Russian diplomats leave North Korea on a train tram pushed by hand due to Covid-19 restrictions

North Korea’s borders have been effectively blocked for months as part of the Kim Jong Un regime’s efforts to keep Covid-19 under control, leaving the few diplomats operating inside Pyongyang. North Korean state airline Air Koryo operates flights from Vladivostok, in eastern Russia, but those flights have also been suspended for months.

The labyrinthine journey was the only way for Russian diplomats and their families to leave the country, the Russian embassy said on its verified Facebook page.

The journey started by train. The Russians spent 32 hours traveling on North Korea’s old, poorly maintained and notoriously slow rail system. Then they took a bus for two hours to the border, where families had to order a tram to take their luggage and push the rest of the way.

A tram, also known as a wheelbarrow, is a type of railway wagon popularized in the 1800s that is moved by its passengers using a pump action lever, or by people manually pushing the wagon from behind.

The embassy published two photos of the third secretary Vladislav Sorokin pushing his family and their luggage along the tracks while wearing thick winter clothes. The youngest of the crew was Sorokin’s 3-year-old daughter, Varya.

Sorokin had to push the wheelbarrow for a kilometer (0.6 miles), part of which included a bridge across the Tumen River that separates Russia from North Korea.

As soon as the family arrived at the Russian station in Khasan, they were met by colleagues from the Ministry of Foreign Affairs who helped them to reach Vladivostok airport.

Vladisov Sorokin had to push the tram about 1 kilometer.

More isolation

The departure of the Sorokin family and other Russian diplomats means that the already small expat community in Pyongyang, a valuable source of information in one of the world’s most secluded and secretive countries, is shrinking further.

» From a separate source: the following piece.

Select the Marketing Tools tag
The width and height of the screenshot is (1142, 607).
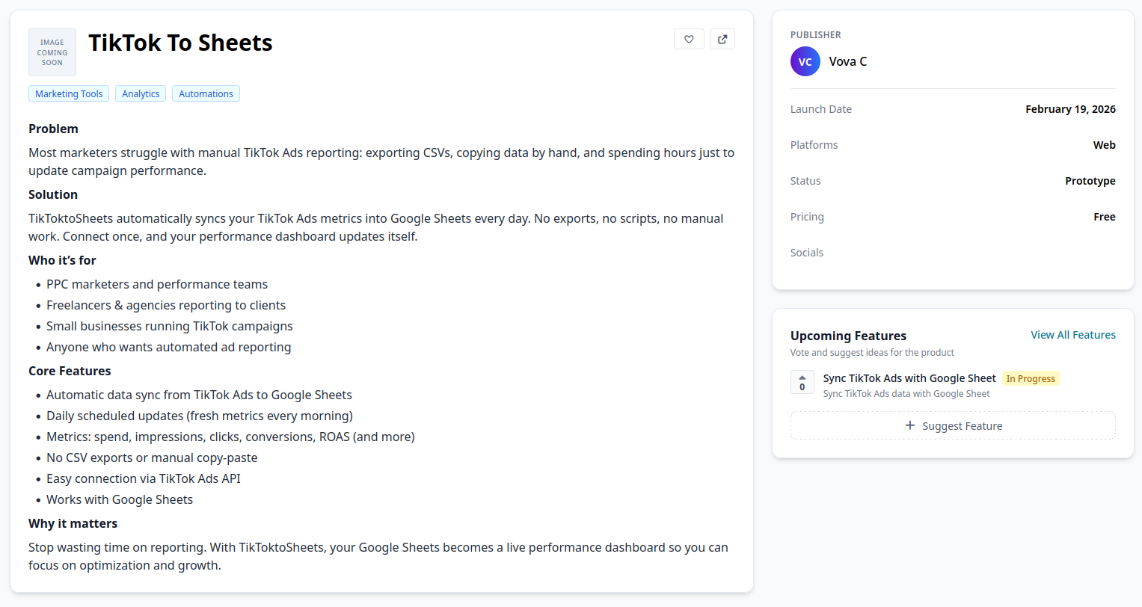(68, 93)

Diplomats, aid workers and NGO workers have chosen to leave North Korea instead of risking being trapped due to the country’s tight border controls. Foreigners who chose to stay in North Korea described an increasingly dire situation in Pyongyang, with supermarkets running out of food and people losing their jobs, according to Russian Ambassador to North Korea, Alexander Matsegora.

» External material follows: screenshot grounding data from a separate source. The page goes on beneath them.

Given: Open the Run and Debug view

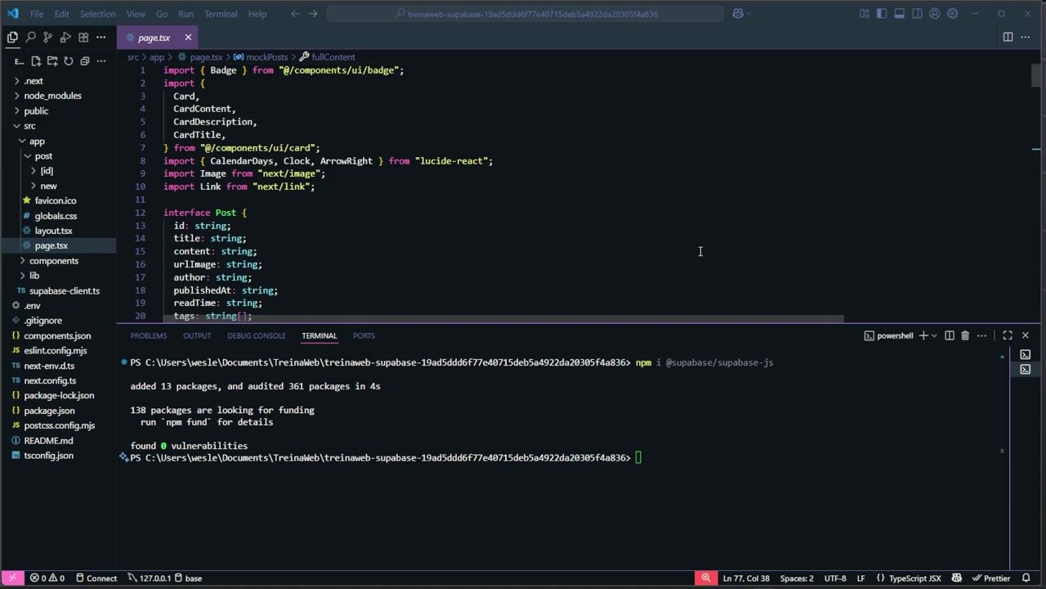Looking at the screenshot, I should tap(65, 38).
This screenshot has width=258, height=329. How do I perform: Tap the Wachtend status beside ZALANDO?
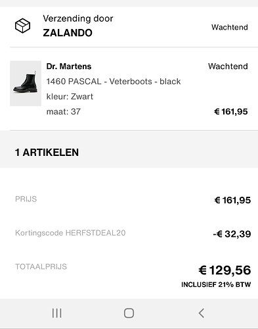tap(230, 27)
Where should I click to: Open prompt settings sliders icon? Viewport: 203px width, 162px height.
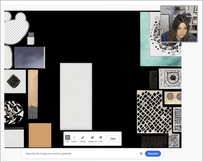point(141,153)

North Korea decided to cut almost all of its ties with the outside world in 2020 to avoid an influx of coronavirus cases. Experts believe Kim made the decision because he acknowledged that his country’s dilapidated health care system would be dominated by an outbreak.

Matsegora said imports to North Korea have stopped almost entirely since devastating typhoons hit the Korean Peninsula in September. “The North Korean leader has openly admitted that there is no complete medical infrastructure here that meets modern requirements and is capable of handling this problem,” he said in an interview with the Russian news agency Interfax.

Kim’s strategy seems to have worked from a public health perspective. North Korea did not report a major Covid-19 outbreak and there is no evidence that it did, although experts doubt Pyongyang’s claim that the country has not seen a single case of the virus.

Food shortage

The decision to end almost all trade with Beijing, an economic lifeline that the impoverished country needs to keep its people from starving, has brought the North Korean economy closer to the brink of collapse than decades ago.

“Life has not been easy for us in Pyongyang,” said Matsegora. “Over the months of self-isolation, the stock available on the shelves has decreased to a minimum. It is a challenge to buy even basic products like pasta, flour, vegetable oil and sugar, and there are no decent clothes or shoes. something can be bought, it usually costs three or four times more than before the crisis. “

Matsegora’s comments were surprising, given that North Korea has closer relations with Russia than with almost any other country except China. Although Kim and other North Korean leaders have admitted that the country’s economy is suffering from the virus, they have not admitted that their food supply is under pressure.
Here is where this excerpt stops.